According to the Nevada Donor Network, 553 people in the Silver State are currently waiting for an organ transplant. Nationally, the number is 121,000.
While doctors performed some 31,000 organ transplants in the United States last year, “the sizable gap between demand and supply generally widens every year,” the Washington Post reported this week, “leaving tens of thousands of people on waiting lists.”
The delays have deadly consequences. On average, 22 Americans die every day waiting for a suitable organ, typically a kidney.
On Monday, a coalition of universities, corporations and nonprofits announced an initiative intended to attract more potential donors and to reduce the wait time for those in need. The approach combines efforts by social media giants to encourage users to register as donors, with new research endeavors that include funding for a Defense Department program to develop advances in tissue regeneration.
In addition, “more than 30 transplant centers have agreed to share information on kidney transplants for patients who are difficult to match,” the Post reports. The goal is to increase transplants in the United States by 2,000 a year.
These are all commendable steps, as far as they go. A 6 percent leap in transplants would save lives and reduce wait times for many others.
But perhaps it’s time to amend federal law to encourage an approach that could dramatically reduce the backlog of patients now at the mercy of a system that traditionally fails to produce enough available organs. “It’s time to test the waters on incentivizing donors,” writes Mark E. Neumann in an April essay for Nephrology News.

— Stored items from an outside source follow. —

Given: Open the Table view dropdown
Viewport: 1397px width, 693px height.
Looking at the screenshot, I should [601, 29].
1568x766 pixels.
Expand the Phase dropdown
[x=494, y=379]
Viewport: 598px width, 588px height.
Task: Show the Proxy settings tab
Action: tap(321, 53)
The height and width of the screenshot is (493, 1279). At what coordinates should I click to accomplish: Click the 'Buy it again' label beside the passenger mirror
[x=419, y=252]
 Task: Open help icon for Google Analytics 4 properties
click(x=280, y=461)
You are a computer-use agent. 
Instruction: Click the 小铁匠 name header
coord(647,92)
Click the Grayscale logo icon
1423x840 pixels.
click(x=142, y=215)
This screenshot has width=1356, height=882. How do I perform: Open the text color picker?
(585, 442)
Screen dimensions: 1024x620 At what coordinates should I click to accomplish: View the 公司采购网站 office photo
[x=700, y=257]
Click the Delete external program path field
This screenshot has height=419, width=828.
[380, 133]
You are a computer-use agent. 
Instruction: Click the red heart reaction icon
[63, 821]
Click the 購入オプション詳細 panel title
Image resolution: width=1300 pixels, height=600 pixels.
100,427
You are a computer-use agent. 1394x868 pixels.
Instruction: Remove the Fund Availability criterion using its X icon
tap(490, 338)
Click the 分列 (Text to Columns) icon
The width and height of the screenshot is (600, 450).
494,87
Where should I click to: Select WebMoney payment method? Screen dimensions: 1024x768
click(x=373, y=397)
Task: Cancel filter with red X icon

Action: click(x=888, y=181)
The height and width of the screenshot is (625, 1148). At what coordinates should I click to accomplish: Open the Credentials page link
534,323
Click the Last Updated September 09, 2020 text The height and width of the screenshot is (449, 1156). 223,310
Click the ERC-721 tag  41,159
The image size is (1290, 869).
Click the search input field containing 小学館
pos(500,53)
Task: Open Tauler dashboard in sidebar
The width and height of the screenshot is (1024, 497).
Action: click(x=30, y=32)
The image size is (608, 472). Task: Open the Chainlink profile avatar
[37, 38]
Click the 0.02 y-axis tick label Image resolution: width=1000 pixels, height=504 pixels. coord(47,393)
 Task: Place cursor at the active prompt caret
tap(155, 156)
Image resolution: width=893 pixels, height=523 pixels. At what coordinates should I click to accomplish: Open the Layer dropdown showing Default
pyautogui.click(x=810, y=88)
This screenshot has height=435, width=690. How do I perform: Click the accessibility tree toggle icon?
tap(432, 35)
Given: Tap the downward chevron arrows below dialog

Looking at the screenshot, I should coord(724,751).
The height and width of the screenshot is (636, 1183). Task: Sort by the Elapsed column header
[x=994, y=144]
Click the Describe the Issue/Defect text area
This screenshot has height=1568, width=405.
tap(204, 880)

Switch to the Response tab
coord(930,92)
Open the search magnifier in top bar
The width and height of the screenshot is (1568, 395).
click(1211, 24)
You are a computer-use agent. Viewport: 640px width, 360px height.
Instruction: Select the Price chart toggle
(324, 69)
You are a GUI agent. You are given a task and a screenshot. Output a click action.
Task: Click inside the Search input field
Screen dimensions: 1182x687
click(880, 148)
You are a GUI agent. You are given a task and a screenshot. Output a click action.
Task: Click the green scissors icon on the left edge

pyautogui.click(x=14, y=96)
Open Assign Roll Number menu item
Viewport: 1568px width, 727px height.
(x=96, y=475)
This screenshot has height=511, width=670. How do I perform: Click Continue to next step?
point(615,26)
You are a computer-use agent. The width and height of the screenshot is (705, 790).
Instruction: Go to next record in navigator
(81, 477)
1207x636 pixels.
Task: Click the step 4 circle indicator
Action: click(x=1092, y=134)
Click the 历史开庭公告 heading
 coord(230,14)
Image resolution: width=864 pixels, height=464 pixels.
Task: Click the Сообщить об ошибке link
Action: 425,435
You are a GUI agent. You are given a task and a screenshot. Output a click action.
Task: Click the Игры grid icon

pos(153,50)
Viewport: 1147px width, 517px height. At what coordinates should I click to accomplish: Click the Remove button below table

Mr. Neumann points out that a recent study for JAMA Surgery found that paying kidney donors could increase the number of obtainable organs by the tens of thousands. Allowing payments to donors would also be a boon for those awaiting bone marrow transplants.
“As the authors note, laws that allow one to legally sell sperm and blood — all done in an environment that could create risk — should also allow one to sell a kidney,” Mr. Neumann writes.
The study’s authors — a transplant surgeon and his colleagues — recommend that Congress create a pilot program concerning donor compensation and that the results become “the basis of regulatory policy.”
Then, if such a pilot effort proves successful, they write, “perhaps one day there might be a long waiting list of persons wanting to donate rather than a list of Americans waiting for kidneys that never come.”
And shouldn’t that be the ultimate goal?